Rhinovirus-Antibody Structures. Thomas J. Smith*, Elaine S. Chase, Timothy J. Schmidt, Norman H. Olson, Timothy S. Baker, Department of Biological Sciences, Purdue University, West Lafayette, IN 47907

The three-dimensional structure of intact human rhinovirus 14 (HRV14) complexed with Fab fragments (Fab17-IA) from a strongly neutralizing antibody that binds bivalently to the virion has been determined to 4.0 Å resolution using both X-ray crystallography and cryo-electron microscopy. In contradiction to the most commonly held model of antibody-mediated neutralization, this strongly neutralizing antibody does not induce conformational changes in the capsid. Instead, the antibody undergoes a large conformational change in the paratope to accommodate the epitope. Unlike any previously described antibody-antigen structure, the conserved framework region makes extensive contact with the viral surface. In addition, we have sequenced another antibody (Fab12) and have determined the cryo-EM structure of the Fab12/HRV14 complex. This antibody is most likely from the same progenitor B cell as Fab17 and differs in only a few amino acids and binds in an identical orientation as Fab17. Three of these differences lie at and near the framework/canyon interface.
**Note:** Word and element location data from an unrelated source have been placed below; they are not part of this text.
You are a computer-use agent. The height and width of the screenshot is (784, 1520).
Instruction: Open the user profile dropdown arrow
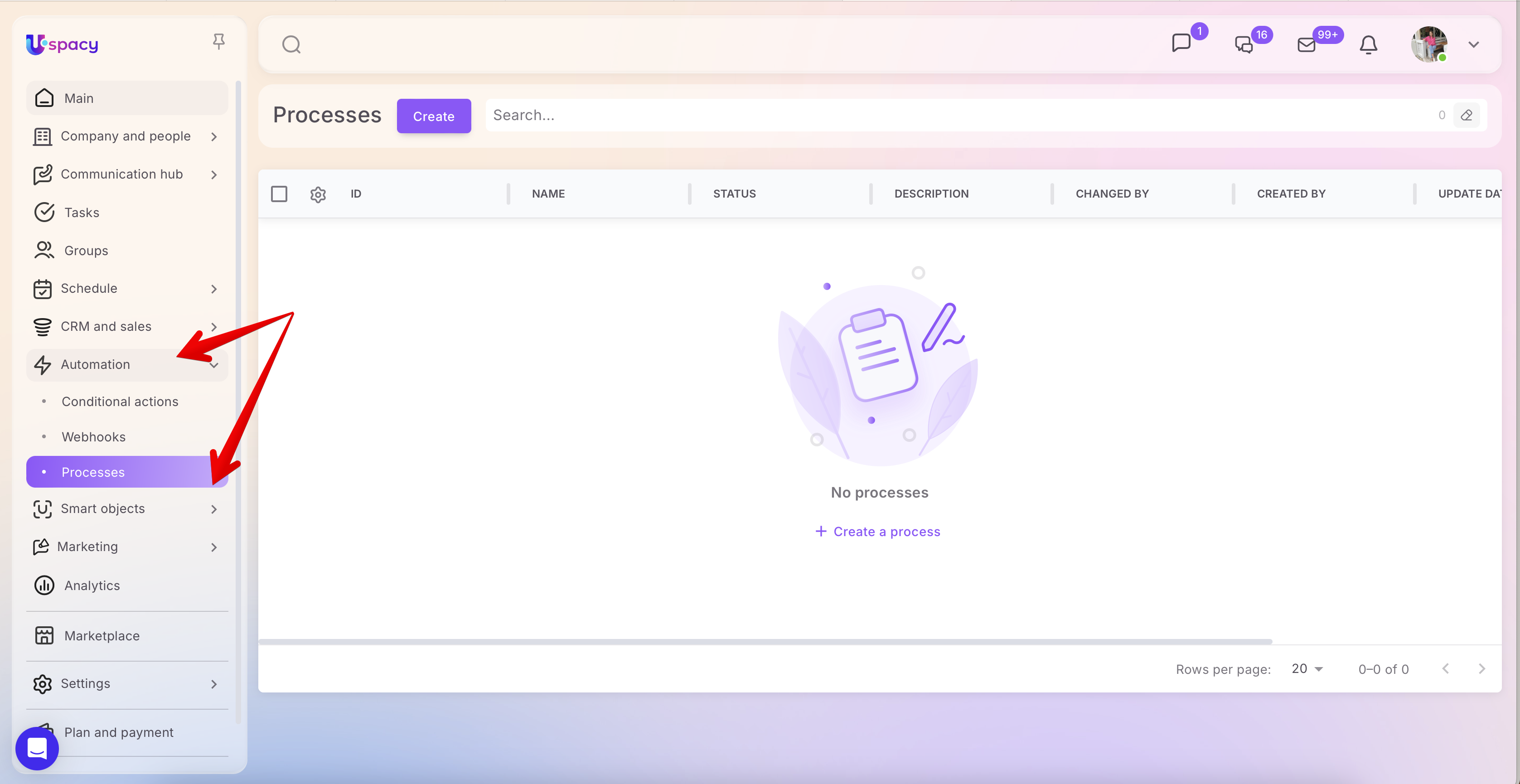(x=1473, y=44)
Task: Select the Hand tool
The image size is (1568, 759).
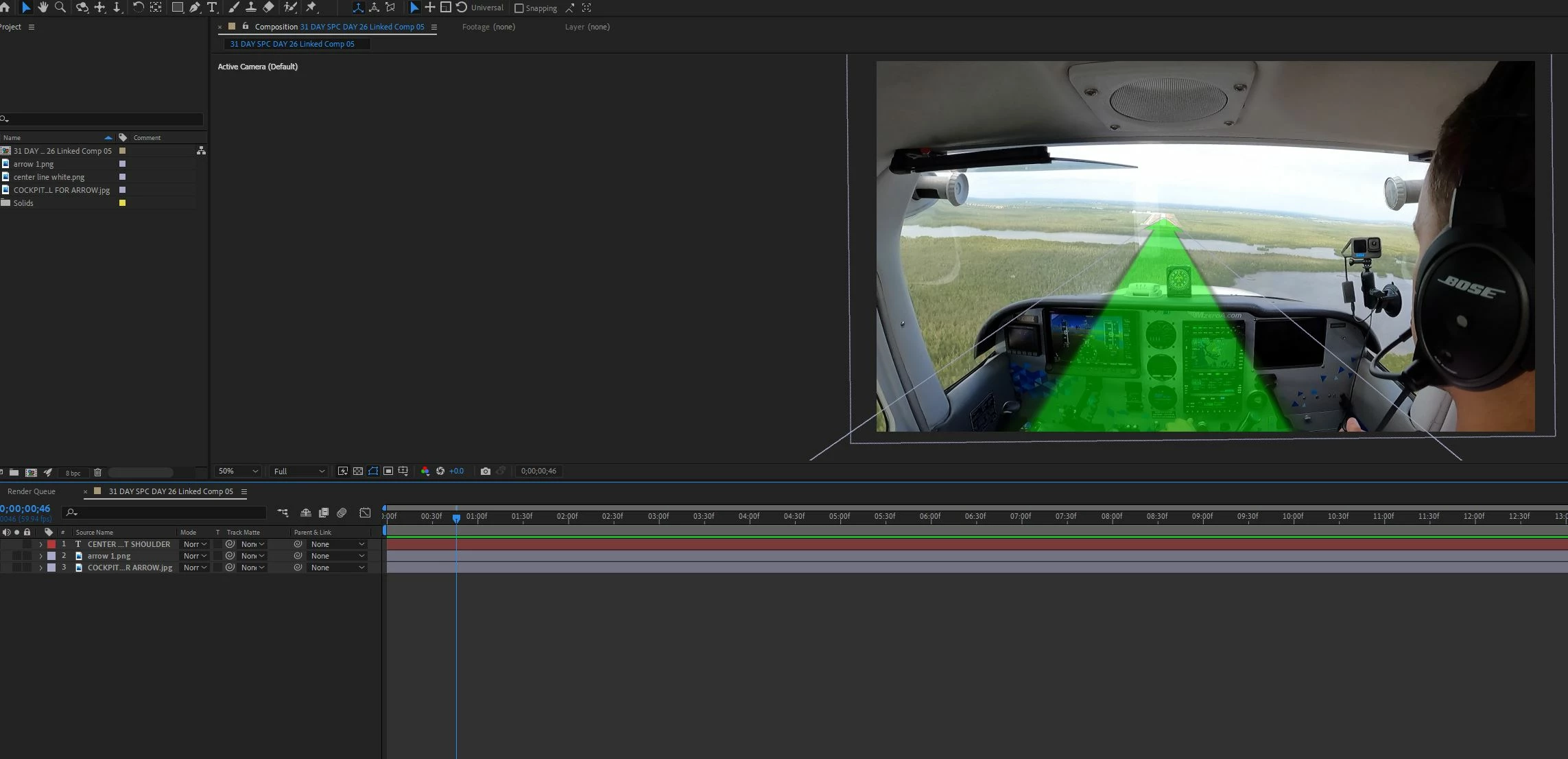Action: (x=43, y=8)
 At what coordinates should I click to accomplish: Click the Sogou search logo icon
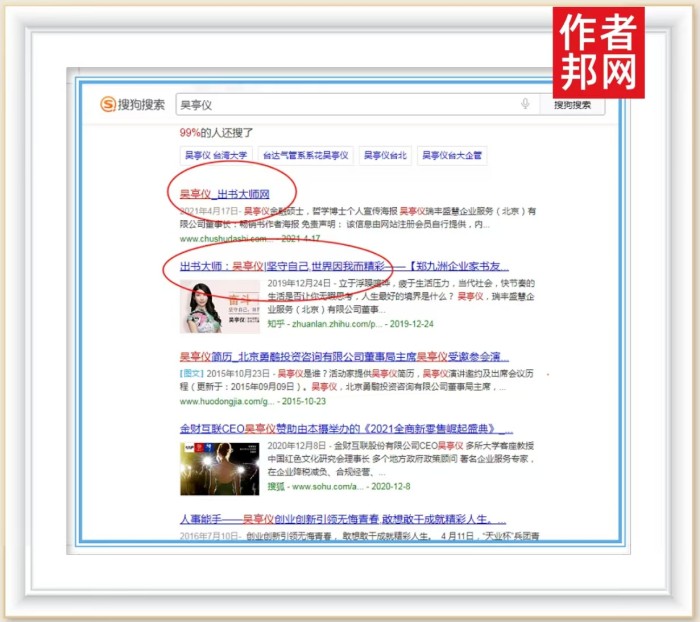pyautogui.click(x=107, y=105)
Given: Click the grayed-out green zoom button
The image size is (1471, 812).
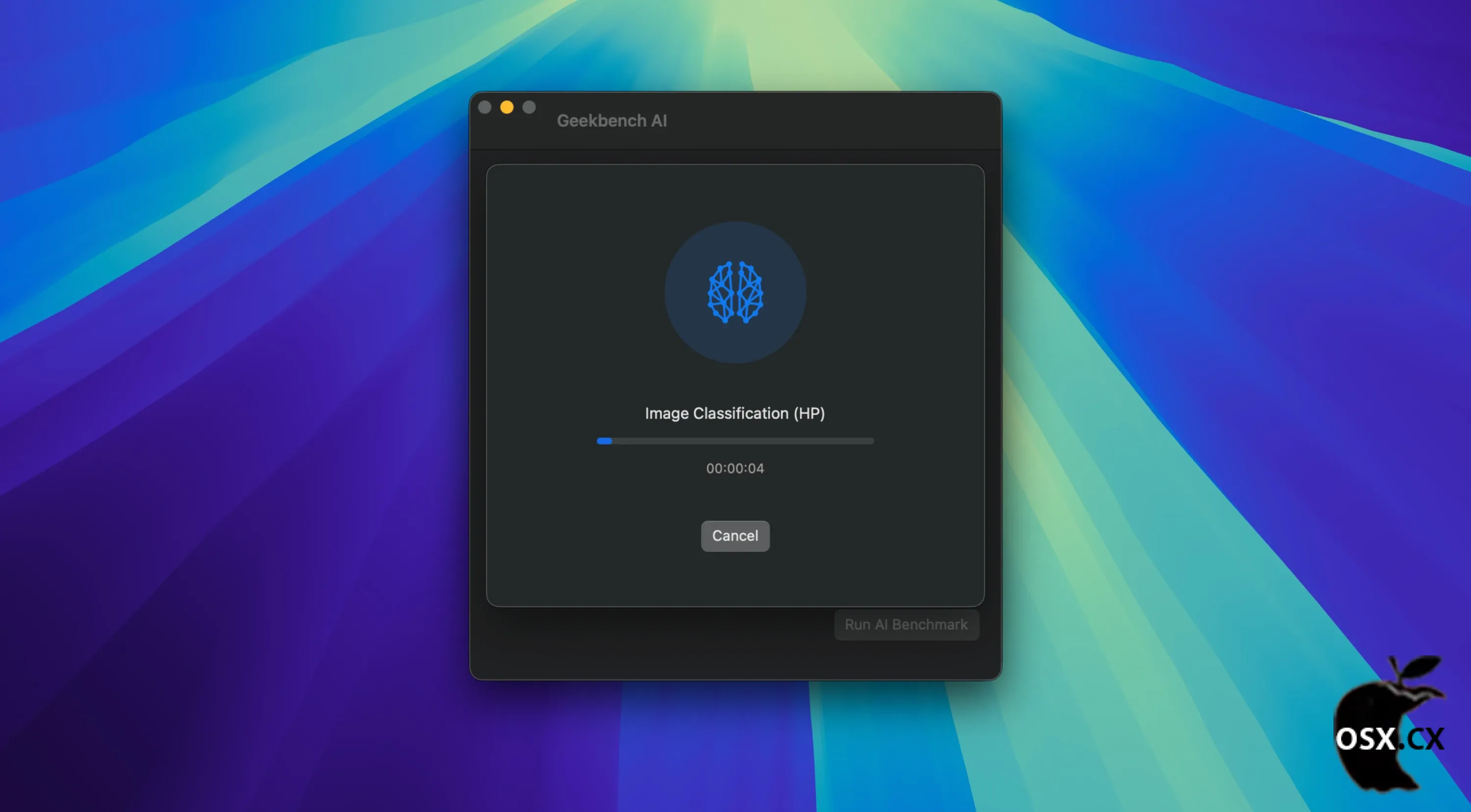Looking at the screenshot, I should [x=530, y=107].
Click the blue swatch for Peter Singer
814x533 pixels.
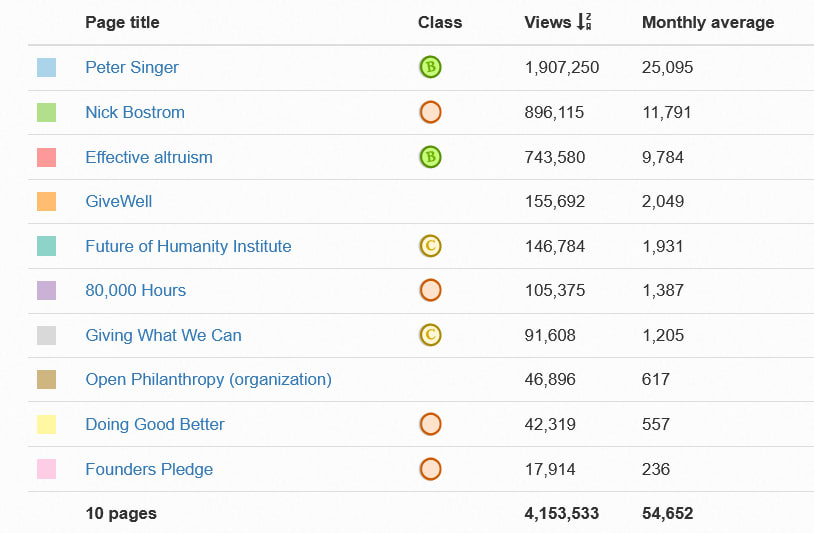tap(46, 68)
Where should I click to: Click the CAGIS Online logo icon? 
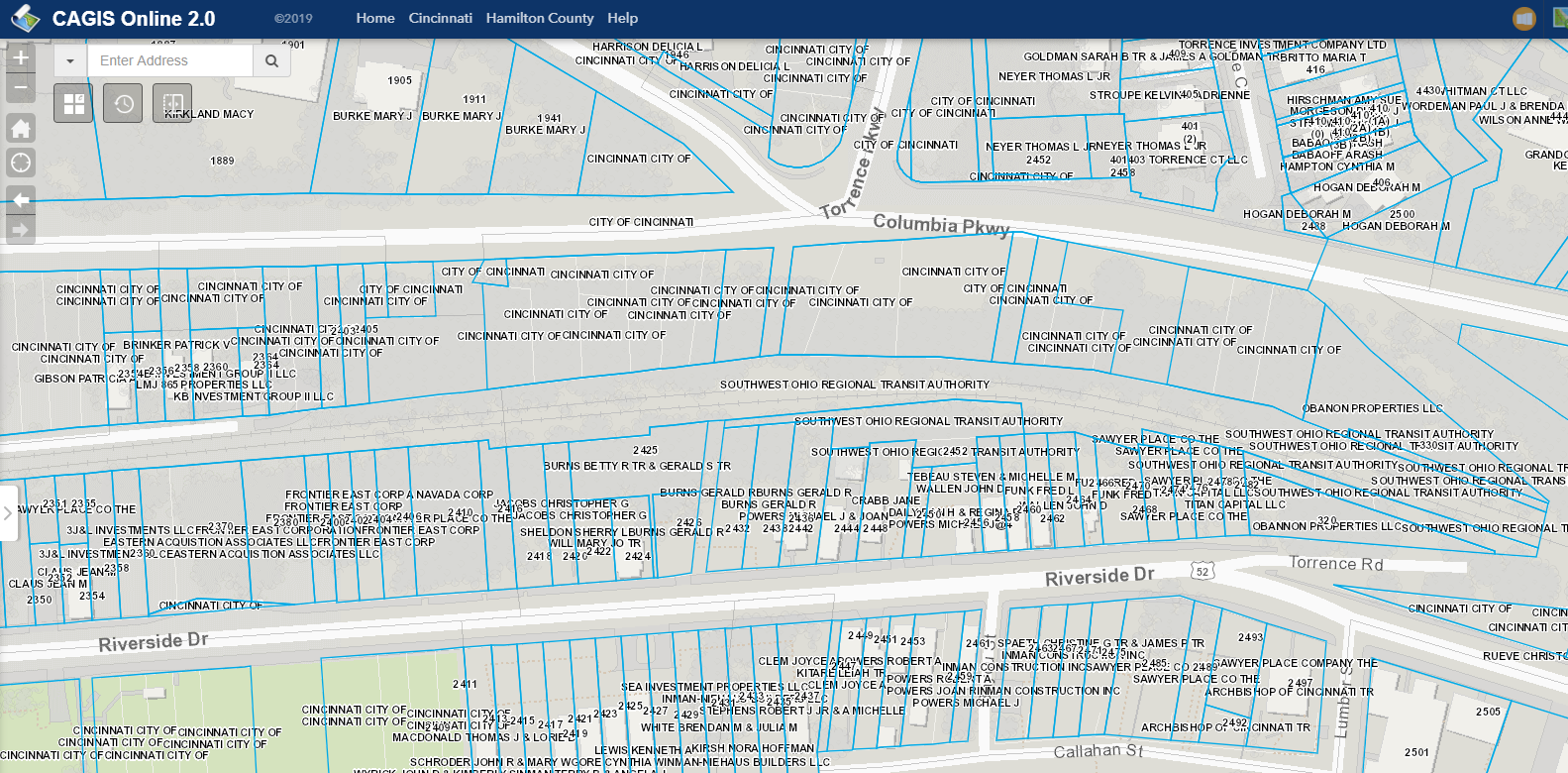pos(25,18)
This suggests that framework residues may also be involved in the positive selection process subsequent to somatic hypermutations. Fab17 antibody penetrates the deep canyon to which the receptor binds. Since such a deep recess on the viral surface is accessible to antibody recognition, it seems unlikely that evasion of immune recognition drives the evolution of viral quaternary structure. Instead, the shape and position of the receptor binding region on a virus is probably more related to receptor binding and subsequent uncoating events than for concealment from the immune system. Finally, we determined the atomic structure of another Fab (Fab1) that binds to the same antigenic site but with a different orientation according to the cryo-EM image reconstruction. In spite of a very different binding orientation and CDR structure to Fab17, charge interactions at the paratope/epitope interface are highly conserved.